(Objective): Pull out each line of the material below that contains the string "width". Case counts.
** BEGIN The records **
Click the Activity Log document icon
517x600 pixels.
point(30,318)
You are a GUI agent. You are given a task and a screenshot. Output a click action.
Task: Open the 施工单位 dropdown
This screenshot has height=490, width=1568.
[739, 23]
** END The records **
** BEGIN The records **
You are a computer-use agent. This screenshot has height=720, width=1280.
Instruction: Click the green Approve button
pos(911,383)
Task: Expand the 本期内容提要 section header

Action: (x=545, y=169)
** END The records **
(Solution for this task):
This screenshot has height=490, width=1568.
You are a computer-use agent. This screenshot has height=720, width=1280.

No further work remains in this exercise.